Orthodontic limitations
The following are subject to additional charges:

  1. Cephalometric x-rays, dental x-rays.
  2. Tracings and photographs.
  3. Study models.
  4. Replacement of lost or broken appliances.
  5. Changes in treatment necessitated by an accident of any kind.
  6. Services which are compensable under worker’s compensation or employer liability laws.
  7. Malocclusions so severe or mutilated they are not amenable to ideal orthodontic therapy.
  8. Full banded treatments are based on a 24-month standard treatment plan. Additional treatment, or treatment that extends beyond that time may be subject to additional charges.

If the contract between the group and Dental Health Services is terminated, service is subject to a pro-rated fee based on current market value for the balance of orthodontic treatment. If the member should terminate group coverage, they are no longer eligible for the group orthodontic rate.

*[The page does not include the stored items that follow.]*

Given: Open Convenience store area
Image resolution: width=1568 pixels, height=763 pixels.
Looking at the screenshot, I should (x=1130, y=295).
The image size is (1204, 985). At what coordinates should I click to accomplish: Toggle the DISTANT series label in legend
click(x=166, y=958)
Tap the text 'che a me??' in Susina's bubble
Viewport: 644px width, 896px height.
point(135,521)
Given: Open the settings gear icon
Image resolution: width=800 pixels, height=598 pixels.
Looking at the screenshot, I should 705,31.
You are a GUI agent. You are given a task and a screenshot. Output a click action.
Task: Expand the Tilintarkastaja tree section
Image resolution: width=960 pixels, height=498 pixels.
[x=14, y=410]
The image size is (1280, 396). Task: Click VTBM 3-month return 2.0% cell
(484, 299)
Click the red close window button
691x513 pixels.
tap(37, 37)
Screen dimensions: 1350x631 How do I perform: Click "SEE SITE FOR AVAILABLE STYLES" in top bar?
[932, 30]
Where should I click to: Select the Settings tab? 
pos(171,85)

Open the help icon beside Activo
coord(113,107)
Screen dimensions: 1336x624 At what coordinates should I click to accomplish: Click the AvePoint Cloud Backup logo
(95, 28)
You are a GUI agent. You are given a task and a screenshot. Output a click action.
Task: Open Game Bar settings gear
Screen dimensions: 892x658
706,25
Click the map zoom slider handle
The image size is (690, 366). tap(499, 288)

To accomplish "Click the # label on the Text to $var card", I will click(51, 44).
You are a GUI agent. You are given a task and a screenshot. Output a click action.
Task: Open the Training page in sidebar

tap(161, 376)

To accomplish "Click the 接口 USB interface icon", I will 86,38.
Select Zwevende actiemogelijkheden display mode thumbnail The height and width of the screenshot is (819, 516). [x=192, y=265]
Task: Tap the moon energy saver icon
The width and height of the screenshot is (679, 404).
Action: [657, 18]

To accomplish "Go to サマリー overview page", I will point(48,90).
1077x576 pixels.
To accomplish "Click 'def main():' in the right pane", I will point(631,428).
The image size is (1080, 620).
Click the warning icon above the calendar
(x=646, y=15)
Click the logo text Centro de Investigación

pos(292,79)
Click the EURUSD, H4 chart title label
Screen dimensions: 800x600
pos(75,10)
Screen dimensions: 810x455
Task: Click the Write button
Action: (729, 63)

Should the contract between Dental Health Services and the orthodontist terminate, any Dental Health Services members in treatment would not be subject to proration.

K. Grievance Procedures
First, discuss any grievance with your dentist. You may call your Member Service Specialist for assistance. Dental Health Services makes every effort to resolve grievances within 30 days of receipt. Grievances involving emergency care are addressed immediately and responded to in writing within three days. If you are not satisfied with the decision, you may request a review by writing Dental Health Services. Appeals may include review by a Peer Review Committee. Voluntary mediation is available by submitting a request to Dental Health Services.